“Women’s economic empowerment needs the ‘phigital’ approach – in-person or physical engagements, followed by digital interventions”
The slow but steady progress that India had made over decades, towards getting more women into formal employment was dealt a severe blow during the pandemic – when 21 million women dropped out of the workforce in India. A thought-provoking interview between Joel Fernandez, Chief of Partnerships & Strategy, TeamLease Education Foundation and Pooja Nanda, Head of Women’s Economic Empowerment, Mahindra Group, explored the many ways CSR could reverse the setbacks of the pandemic, while tackling the entrenched social rules that hold back women from stepping out of their homes.
Pooja Nanda’s experience prior to her current role spearheading Mahindra Group’s Mission Even program involved decades of work with the Karnataka government’s Nali Kali education program, which has given her a deep understanding of the challenges girls face – first in accessing education, which then impacts their ability to access well-paying jobs.
Prior to discussing the many obstacles holding back women, she shared statistics that highlight the problems facing policymakers and the CSR community. For instance, 22% of girls across India, drop out of school before Class 2; and 44% before Std 10. Currently, about 23% of women are in the workforce, placing India at No 15 from the bottom in women’s participation in the workforce.
There are many factors that make it difficult for women to access good-paying jobs. With the low levels of education mentioned earlier, they’re not even qualified to apply for many roles in the formal sector. Societal norms seem to be the biggest hurdle for Indian women – since most responsibilities of household chores, parenting and elderly care, fall on the shoulders of women. This leaves minimal scope to seek employment outside the home.

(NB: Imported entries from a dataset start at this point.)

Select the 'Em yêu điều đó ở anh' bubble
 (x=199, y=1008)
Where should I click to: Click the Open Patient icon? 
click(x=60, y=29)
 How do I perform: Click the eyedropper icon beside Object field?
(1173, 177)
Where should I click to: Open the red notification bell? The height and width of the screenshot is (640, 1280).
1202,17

For rural women, a segment that Mahindra’s Mission Even would like to empower, the challenges are even more. There are few well-paying formal-sector jobs close to where they live. So moving to urban centres where the jobs are, requires a salary that covers not only hostel accommodation but also a surplus to send home, justifying the family’s decision to allow the woman to work in the first place.
For details on what prohibits women from taking up formal employment, watch HERE
Considering the social milieu across India - particularly outside the Tier-1 cities, Pooja Nanda recommends the ‘phigital’ approach. She suggests that the first step is to engage with the entire community personally - by onboarding the family and sensitizing community members regarding what kind of work women can do, the salaries they can earn to supplement incomes, etc. Only when there is a collective buy-in, do women get society’s sanction to work.

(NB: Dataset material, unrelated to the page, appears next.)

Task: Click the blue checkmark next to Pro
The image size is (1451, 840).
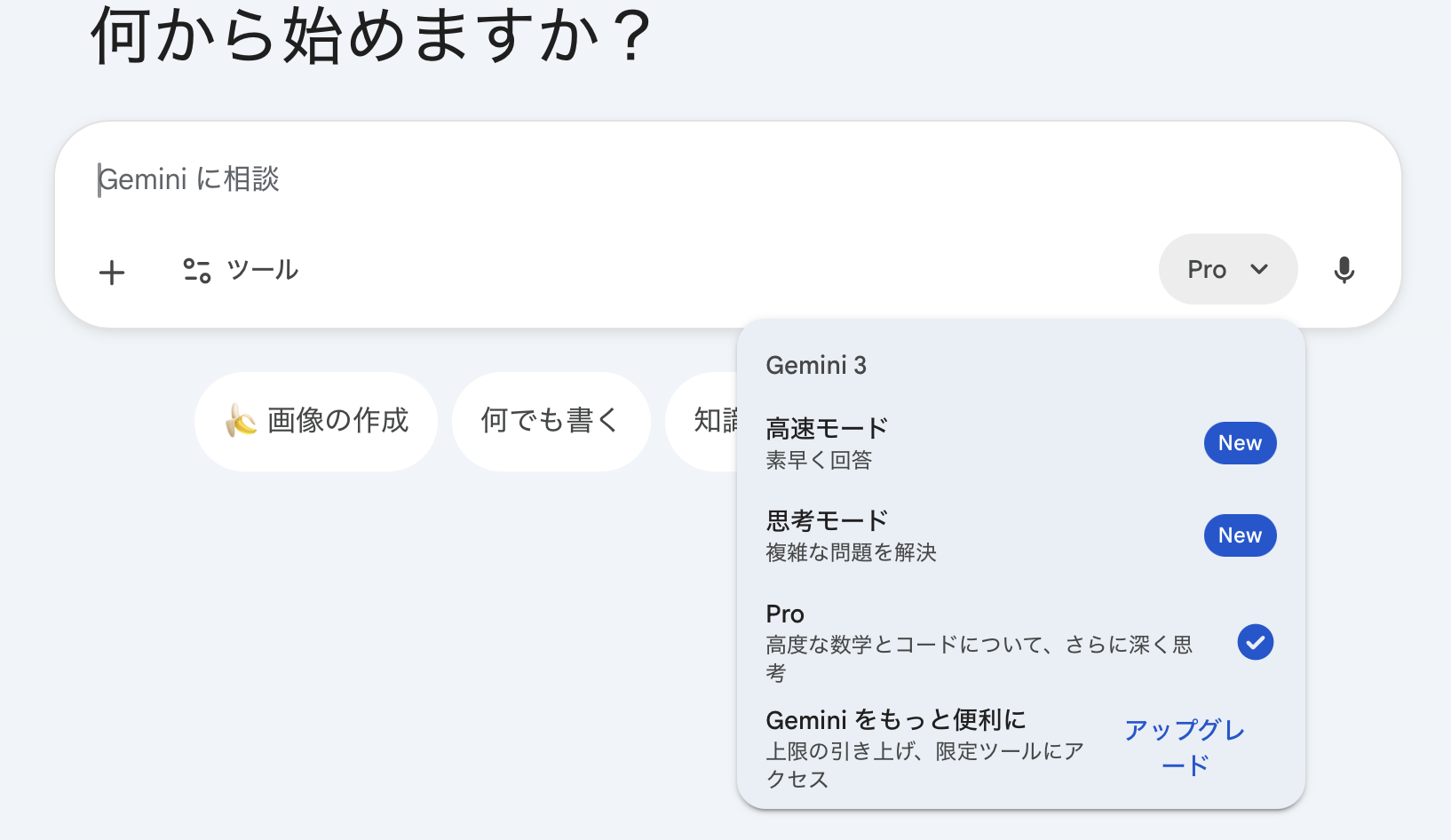Action: (1255, 642)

Once this hurdle is crossed, only then can technology be used. Nanda recommends getting women digitally literate for many purposes – to be aware of and access the many government schemes available to them, to be able to upload ‘video CVs’ while applying for jobs, to access training modules that can prepare them for jobs, etc.

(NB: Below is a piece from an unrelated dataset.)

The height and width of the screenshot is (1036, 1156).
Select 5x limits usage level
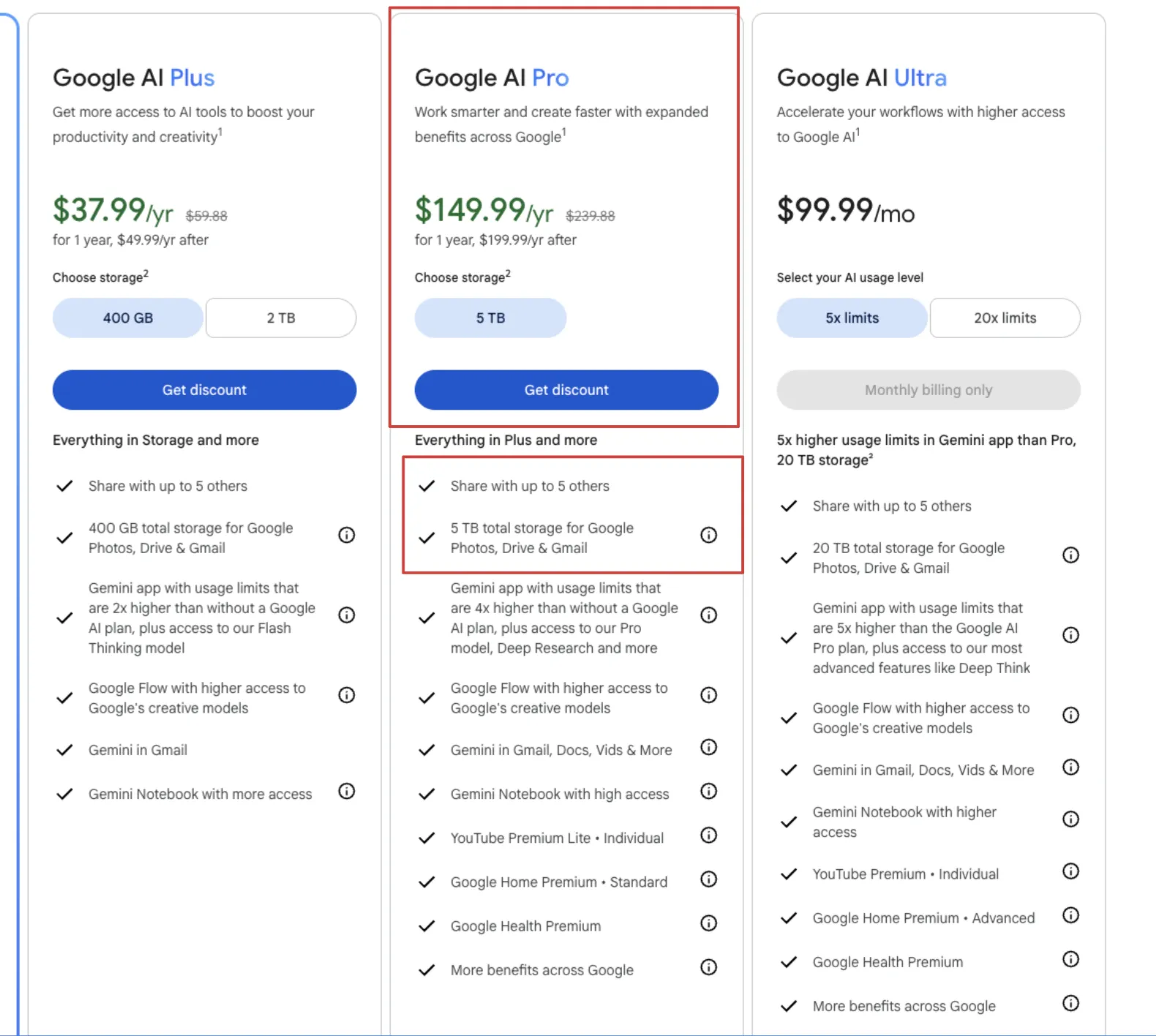coord(852,318)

For more on leveraging technology for skill development programs for women, watch HERE
Mahindra’s Mission Even program aims to empower 1 million women by 2026. With over decades of deep, grassroots experience in empowering women, Nanda acknowledges that this ambitious plan is only possible with coalition partners that share their vision. She believes the network of long-term committed partnerships is required to plug all the shortcomings that hold back women – in schools, colleges, transportation networks, electricity connections, Wi-Fi access, etc.
So the Mission Even program to bring gender parity in the workforce involves building a first-of-its-kind gender-intentional job-matching platform.
Learn more about leveraging partnerships to enhance CSR initiatives & and about Mahindra’s Mission Even program HERE
In response to Joel Fernandez’s question on what motivated Ms. Nanda to keep going, she points to the positive impact the Mahindra Group has had on women’s empowerment in the farming sector. Through the company’s Prerna program, half a million women’s lives have improved as they received training and support in regenerative farming practices. Considering the success of such a massive scale – Mission Even’s target to empower 1 million more women by 2026, does seem achievable.